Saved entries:

►

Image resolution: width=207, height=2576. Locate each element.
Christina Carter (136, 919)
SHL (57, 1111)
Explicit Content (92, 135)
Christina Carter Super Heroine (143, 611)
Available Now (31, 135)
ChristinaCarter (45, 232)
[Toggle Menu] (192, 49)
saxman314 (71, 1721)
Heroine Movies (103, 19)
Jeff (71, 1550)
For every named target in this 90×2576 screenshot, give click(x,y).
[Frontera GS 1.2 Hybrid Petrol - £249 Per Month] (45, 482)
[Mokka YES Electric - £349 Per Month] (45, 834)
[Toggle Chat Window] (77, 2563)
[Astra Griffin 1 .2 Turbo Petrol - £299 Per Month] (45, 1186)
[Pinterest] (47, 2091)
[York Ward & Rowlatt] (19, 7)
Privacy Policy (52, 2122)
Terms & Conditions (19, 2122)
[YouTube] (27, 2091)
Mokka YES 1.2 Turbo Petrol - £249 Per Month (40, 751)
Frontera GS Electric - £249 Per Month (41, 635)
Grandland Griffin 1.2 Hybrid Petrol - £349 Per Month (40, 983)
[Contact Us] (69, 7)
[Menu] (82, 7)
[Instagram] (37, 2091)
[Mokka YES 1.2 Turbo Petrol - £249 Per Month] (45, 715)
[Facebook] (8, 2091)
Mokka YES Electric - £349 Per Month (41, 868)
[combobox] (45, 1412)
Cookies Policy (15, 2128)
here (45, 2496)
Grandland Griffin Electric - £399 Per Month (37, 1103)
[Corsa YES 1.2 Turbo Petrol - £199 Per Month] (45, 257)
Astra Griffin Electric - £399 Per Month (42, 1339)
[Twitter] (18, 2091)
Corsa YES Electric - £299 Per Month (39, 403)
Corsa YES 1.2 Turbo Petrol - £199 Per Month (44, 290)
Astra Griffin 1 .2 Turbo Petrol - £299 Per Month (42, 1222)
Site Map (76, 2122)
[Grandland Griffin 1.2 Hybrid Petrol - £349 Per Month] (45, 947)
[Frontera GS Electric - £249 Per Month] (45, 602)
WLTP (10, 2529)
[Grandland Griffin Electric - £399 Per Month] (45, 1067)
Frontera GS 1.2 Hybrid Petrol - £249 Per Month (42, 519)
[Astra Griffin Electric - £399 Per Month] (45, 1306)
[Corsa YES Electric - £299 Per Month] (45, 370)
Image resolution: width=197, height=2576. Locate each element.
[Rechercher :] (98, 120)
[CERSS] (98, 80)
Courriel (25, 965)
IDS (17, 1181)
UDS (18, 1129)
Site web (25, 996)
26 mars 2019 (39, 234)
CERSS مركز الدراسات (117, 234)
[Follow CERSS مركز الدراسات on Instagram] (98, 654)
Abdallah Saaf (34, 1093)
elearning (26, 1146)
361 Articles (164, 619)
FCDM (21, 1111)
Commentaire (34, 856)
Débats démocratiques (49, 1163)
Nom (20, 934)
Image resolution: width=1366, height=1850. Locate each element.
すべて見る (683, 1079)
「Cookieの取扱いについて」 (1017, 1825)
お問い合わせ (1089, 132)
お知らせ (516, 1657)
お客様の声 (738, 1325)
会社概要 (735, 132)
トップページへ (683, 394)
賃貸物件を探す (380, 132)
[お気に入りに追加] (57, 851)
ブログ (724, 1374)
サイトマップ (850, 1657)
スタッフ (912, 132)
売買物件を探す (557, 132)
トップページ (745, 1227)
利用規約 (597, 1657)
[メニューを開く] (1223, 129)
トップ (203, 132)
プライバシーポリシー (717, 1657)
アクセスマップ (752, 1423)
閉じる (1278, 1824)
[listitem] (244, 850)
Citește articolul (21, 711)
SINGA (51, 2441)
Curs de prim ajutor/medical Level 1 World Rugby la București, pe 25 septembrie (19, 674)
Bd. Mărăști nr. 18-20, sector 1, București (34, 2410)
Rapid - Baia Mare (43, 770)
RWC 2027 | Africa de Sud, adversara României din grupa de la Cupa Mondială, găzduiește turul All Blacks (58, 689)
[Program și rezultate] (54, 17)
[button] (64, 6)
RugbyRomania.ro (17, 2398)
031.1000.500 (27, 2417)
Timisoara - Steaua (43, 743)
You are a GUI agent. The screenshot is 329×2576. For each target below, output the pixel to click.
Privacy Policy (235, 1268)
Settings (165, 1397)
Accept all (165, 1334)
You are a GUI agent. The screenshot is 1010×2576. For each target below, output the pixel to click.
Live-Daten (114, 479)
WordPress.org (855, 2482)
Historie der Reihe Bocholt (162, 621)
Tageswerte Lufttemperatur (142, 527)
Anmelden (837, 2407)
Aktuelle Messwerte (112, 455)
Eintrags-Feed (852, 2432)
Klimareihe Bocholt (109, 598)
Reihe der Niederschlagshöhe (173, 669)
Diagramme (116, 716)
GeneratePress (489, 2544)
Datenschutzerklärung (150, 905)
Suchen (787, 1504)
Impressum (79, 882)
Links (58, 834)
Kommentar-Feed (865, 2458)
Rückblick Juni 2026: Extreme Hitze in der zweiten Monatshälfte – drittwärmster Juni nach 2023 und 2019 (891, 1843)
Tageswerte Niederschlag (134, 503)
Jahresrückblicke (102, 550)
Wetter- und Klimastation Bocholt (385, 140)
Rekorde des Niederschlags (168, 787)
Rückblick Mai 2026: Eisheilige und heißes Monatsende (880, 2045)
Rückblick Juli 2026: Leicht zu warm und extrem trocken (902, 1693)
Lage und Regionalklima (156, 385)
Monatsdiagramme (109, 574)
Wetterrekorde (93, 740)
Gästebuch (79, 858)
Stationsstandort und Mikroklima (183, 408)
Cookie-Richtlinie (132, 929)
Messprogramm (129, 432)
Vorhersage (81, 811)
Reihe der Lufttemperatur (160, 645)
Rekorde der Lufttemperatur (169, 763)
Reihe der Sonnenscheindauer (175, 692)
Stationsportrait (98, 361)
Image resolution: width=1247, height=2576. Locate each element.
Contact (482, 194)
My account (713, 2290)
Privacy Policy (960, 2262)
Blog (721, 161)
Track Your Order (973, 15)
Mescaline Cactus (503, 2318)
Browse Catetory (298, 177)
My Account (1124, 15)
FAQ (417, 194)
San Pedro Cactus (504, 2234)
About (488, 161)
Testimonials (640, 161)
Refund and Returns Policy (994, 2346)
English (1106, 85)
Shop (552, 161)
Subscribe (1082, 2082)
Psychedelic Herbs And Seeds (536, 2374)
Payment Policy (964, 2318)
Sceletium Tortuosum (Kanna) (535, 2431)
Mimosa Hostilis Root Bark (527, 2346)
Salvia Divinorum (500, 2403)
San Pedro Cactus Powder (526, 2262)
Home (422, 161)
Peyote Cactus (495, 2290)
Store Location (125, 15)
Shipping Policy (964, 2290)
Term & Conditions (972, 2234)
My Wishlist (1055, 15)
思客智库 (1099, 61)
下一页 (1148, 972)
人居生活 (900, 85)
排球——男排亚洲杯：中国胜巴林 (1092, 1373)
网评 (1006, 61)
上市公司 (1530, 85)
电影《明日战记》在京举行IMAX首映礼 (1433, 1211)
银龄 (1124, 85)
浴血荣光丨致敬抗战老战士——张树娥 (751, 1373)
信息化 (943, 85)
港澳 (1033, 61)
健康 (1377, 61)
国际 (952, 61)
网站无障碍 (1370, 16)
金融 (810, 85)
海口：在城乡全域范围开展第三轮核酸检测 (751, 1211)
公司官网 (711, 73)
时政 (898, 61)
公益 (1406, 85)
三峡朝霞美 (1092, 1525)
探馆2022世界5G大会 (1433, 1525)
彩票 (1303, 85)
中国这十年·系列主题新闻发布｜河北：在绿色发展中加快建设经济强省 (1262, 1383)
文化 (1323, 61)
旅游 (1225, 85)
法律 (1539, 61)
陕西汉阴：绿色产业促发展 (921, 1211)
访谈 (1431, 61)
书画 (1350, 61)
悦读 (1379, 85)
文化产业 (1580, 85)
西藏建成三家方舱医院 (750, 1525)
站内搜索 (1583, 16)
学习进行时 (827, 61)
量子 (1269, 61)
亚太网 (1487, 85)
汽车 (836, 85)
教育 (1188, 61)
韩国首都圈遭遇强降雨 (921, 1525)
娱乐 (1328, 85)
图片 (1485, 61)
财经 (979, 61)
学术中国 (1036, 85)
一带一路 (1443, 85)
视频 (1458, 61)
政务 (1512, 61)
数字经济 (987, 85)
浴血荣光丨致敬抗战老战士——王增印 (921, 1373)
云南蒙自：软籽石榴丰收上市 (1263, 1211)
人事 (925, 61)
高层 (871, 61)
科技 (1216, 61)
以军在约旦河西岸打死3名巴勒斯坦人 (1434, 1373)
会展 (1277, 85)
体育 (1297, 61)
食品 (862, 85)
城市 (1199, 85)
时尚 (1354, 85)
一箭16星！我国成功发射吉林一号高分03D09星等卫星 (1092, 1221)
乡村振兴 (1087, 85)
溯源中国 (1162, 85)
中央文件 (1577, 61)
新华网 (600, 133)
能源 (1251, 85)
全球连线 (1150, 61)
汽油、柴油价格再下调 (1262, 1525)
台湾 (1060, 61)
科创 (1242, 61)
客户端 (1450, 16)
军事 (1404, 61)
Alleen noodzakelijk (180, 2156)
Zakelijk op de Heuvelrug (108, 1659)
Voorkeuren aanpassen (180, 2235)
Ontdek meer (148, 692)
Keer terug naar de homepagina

◄

YOUR TASK ::
Only the lines above starting with the one with "Wetter- und Klimastation Bocholt (385, 140)" and going through the one with "Reihe der Lufttemperatur (160, 645)" are to be copied, word for word and with both ends kept.

RESULT ::
Wetter- und Klimastation Bocholt (385, 140)
Rekorde des Niederschlags (168, 787)
Rückblick Mai 2026: Eisheilige und heißes Monatsende (880, 2045)
Rückblick Juli 2026: Leicht zu warm und extrem trocken (902, 1693)
Lage und Regionalklima (156, 385)
Monatsdiagramme (109, 574)
Wetterrekorde (93, 740)
Gästebuch (79, 858)
Stationsstandort und Mikroklima (183, 408)
Cookie-Richtlinie (132, 929)
Messprogramm (129, 432)
Vorhersage (81, 811)
Reihe der Lufttemperatur (160, 645)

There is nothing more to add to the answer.